Designing for voice interfaces

  1. Have a compelling reason to use voice:

    Voice is a relatively new way to interface with apps and devices and users have habits that are developed already with those form factors. The solution should present a compelling reason to use voice over those existing habits (i.e. touch, click, etc.).

  2. Set user expectations and build trust:

    The user should understand what is and isn’t possible with the system and if the system doesn’t understand or can’t respond it should handle those situations in an empathetic, honest and helpful way.

  3. Make it naturally discoverable:

    Traditional GUIs have labels and constraints that help the user to understand where to go and what the system can do. VUIs need to be more flexible and at the same time allow users to understand what is possible when they are trying to complete a task through natural discovery.

  4. Mimic how people naturally speak:

    A good way to help users complete their task is to ensure, as completely as possible, the system can understand and respond using natural language. Most systems are fairly constrained in what they can process and how they can respond.

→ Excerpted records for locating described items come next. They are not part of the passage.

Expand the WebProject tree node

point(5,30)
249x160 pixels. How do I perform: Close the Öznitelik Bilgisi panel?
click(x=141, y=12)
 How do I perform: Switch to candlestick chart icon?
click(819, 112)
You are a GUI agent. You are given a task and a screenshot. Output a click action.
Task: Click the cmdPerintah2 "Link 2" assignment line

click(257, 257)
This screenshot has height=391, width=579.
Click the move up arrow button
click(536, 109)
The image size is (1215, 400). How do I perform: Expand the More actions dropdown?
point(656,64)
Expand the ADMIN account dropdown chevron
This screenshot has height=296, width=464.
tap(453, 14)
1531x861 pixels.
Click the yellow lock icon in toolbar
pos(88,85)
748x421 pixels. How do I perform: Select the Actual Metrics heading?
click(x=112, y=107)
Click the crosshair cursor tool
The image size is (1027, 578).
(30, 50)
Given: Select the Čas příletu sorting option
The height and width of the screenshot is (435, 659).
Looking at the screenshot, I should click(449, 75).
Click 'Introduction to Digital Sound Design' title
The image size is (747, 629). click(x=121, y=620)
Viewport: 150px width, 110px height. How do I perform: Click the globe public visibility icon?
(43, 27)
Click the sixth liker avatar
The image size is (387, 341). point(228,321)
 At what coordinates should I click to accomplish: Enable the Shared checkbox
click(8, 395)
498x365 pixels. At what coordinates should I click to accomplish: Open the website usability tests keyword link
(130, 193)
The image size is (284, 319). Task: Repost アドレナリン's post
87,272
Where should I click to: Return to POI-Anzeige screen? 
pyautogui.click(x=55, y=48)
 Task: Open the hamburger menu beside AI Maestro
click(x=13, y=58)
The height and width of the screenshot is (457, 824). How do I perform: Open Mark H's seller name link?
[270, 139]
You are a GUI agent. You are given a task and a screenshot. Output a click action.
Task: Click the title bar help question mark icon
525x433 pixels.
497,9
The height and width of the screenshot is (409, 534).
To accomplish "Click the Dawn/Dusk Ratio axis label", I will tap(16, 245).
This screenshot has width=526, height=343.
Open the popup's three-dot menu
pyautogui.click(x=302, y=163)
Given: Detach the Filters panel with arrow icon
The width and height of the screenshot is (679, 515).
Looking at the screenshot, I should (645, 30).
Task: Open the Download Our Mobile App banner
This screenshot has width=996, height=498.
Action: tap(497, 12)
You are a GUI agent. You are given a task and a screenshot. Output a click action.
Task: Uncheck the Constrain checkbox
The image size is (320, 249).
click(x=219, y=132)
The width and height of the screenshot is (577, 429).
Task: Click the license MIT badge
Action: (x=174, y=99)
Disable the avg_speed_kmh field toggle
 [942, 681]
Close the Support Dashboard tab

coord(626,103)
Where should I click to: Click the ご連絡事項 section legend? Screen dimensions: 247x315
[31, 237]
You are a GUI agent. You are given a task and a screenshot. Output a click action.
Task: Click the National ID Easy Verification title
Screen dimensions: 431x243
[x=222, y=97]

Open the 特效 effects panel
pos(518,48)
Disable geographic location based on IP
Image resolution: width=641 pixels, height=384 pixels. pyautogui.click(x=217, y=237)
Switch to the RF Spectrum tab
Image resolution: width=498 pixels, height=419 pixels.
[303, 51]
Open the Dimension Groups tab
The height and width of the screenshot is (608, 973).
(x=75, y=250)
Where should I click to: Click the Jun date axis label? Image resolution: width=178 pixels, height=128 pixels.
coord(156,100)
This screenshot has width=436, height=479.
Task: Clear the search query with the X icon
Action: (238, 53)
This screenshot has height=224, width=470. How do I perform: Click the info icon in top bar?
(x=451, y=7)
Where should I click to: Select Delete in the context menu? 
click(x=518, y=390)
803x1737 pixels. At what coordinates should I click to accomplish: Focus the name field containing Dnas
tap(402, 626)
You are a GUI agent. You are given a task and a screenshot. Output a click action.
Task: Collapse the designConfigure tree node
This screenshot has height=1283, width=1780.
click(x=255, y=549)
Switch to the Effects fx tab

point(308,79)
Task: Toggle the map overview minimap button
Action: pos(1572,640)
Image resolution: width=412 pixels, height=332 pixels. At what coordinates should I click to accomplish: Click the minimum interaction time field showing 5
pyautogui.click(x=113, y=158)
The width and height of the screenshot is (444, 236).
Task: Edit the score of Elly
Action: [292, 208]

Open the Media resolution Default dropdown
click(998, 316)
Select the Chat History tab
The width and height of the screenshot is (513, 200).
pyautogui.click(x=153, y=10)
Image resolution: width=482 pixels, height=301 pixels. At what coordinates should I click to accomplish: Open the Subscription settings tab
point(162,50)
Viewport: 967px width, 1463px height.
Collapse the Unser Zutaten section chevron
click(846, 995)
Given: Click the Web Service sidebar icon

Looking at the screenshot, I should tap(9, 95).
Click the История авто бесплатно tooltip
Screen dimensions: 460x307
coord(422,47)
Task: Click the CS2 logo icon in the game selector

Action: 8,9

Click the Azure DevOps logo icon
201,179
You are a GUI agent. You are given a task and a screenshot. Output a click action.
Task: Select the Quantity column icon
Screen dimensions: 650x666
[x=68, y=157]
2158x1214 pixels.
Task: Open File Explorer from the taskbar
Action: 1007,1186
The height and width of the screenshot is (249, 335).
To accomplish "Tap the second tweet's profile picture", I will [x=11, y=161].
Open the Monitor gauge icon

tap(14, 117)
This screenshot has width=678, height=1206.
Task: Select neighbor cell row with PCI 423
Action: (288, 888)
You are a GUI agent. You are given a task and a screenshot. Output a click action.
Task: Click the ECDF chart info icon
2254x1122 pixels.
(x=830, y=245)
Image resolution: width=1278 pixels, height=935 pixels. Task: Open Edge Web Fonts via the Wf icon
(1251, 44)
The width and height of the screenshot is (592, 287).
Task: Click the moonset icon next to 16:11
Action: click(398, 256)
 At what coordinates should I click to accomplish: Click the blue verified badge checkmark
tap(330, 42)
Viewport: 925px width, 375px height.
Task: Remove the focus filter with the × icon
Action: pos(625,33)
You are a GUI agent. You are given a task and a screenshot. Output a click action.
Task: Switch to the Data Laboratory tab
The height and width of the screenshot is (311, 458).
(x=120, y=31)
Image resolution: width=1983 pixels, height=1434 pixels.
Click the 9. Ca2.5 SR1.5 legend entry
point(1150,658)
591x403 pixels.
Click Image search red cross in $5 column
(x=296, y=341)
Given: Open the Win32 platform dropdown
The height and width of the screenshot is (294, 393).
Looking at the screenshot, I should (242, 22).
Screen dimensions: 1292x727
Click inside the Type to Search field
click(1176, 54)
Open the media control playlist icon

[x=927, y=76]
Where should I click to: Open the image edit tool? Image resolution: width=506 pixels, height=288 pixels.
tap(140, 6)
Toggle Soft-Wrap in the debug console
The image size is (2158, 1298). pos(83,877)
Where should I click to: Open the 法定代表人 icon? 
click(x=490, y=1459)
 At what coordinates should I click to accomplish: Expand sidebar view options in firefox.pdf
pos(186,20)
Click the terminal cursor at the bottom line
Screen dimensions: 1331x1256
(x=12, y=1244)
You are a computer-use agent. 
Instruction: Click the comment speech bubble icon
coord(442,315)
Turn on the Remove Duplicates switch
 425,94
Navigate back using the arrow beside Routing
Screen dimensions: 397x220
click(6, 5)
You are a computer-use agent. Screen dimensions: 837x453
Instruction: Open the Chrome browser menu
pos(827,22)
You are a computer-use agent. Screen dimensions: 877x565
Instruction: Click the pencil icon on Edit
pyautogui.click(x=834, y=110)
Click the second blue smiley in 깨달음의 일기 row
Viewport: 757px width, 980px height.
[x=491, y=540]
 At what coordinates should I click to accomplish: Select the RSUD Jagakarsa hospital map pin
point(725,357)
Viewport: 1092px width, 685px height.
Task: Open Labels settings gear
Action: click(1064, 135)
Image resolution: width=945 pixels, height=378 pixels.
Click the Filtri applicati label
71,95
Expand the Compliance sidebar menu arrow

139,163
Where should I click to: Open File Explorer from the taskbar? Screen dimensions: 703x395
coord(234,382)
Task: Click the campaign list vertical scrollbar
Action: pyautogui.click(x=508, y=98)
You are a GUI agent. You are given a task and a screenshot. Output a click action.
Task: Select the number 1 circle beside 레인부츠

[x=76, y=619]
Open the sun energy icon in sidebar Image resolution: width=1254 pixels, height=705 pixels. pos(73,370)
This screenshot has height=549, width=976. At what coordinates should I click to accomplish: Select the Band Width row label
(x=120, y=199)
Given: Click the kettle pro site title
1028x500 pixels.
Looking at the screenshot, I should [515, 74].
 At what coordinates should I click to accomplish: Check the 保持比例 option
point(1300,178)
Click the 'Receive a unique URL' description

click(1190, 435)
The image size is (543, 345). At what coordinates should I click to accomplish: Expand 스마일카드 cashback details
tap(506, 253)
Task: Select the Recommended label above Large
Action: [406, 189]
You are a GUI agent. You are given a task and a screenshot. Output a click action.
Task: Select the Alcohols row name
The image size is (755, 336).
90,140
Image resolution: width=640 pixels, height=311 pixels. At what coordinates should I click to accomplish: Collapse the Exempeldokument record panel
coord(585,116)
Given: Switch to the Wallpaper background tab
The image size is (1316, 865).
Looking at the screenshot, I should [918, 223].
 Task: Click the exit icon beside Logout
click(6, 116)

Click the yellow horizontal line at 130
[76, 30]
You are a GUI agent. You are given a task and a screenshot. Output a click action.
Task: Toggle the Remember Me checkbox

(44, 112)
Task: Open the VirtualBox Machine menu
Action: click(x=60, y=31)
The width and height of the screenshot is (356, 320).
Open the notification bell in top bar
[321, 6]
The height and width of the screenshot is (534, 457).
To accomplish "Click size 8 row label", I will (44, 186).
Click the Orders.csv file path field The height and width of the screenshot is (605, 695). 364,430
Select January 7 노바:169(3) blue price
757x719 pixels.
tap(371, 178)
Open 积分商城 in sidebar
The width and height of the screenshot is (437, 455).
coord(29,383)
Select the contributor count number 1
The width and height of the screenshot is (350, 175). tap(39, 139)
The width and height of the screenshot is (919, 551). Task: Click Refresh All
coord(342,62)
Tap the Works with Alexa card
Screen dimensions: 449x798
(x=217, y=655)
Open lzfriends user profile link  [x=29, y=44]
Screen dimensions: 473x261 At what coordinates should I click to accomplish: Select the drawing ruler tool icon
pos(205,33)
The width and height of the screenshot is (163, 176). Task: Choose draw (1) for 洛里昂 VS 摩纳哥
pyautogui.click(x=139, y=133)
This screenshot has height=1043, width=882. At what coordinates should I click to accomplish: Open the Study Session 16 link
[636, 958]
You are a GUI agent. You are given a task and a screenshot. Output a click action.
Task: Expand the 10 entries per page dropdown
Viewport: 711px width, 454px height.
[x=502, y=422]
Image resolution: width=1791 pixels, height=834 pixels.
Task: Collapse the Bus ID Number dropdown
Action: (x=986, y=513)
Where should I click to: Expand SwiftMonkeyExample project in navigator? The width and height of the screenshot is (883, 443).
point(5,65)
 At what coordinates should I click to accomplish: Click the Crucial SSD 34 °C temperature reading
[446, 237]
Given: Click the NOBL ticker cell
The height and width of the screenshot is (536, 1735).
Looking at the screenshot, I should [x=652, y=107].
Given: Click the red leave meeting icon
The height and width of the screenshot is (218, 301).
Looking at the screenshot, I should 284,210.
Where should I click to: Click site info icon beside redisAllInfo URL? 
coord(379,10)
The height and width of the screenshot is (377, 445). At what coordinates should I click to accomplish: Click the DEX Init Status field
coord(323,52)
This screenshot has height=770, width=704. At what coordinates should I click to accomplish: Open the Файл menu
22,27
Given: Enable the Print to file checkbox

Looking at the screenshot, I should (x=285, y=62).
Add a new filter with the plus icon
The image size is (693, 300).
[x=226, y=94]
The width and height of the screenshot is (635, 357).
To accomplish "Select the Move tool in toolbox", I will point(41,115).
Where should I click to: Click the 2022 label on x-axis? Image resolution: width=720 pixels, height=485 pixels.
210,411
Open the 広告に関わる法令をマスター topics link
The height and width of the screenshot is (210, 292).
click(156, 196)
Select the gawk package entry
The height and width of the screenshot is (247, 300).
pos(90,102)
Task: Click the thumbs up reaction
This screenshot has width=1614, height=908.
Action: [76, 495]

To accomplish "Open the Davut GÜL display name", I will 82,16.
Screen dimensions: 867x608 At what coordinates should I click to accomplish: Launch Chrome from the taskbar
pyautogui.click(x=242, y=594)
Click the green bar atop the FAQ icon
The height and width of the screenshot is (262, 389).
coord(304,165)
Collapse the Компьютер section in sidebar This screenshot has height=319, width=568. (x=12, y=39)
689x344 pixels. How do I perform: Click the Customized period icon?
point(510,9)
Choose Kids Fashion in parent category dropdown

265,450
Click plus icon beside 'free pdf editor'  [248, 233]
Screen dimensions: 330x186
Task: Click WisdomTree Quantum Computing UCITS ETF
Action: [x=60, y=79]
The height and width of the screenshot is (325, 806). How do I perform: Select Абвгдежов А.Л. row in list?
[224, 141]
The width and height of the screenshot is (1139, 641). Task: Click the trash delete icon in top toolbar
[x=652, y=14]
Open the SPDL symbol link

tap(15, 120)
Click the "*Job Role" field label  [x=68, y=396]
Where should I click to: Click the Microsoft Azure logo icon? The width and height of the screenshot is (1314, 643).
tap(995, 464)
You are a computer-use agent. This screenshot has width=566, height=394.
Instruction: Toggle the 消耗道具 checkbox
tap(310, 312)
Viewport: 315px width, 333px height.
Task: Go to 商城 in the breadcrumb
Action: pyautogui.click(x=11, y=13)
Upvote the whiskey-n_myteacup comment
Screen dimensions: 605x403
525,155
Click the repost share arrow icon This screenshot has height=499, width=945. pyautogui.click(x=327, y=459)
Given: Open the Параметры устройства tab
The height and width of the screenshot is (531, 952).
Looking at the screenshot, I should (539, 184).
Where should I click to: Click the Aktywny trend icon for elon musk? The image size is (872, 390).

  5. Create context through modality and state:

    If a GUI is available it is essential to take advantage of it to help create a good voice experience. Modality allows the user to go back and forth between using voice and traditional interaction methods and gives the user visual feedback. It is also important that the user understands what state they are in. Is the system listening? processing? responding? Audibly or visually it’s important to give the user an indication.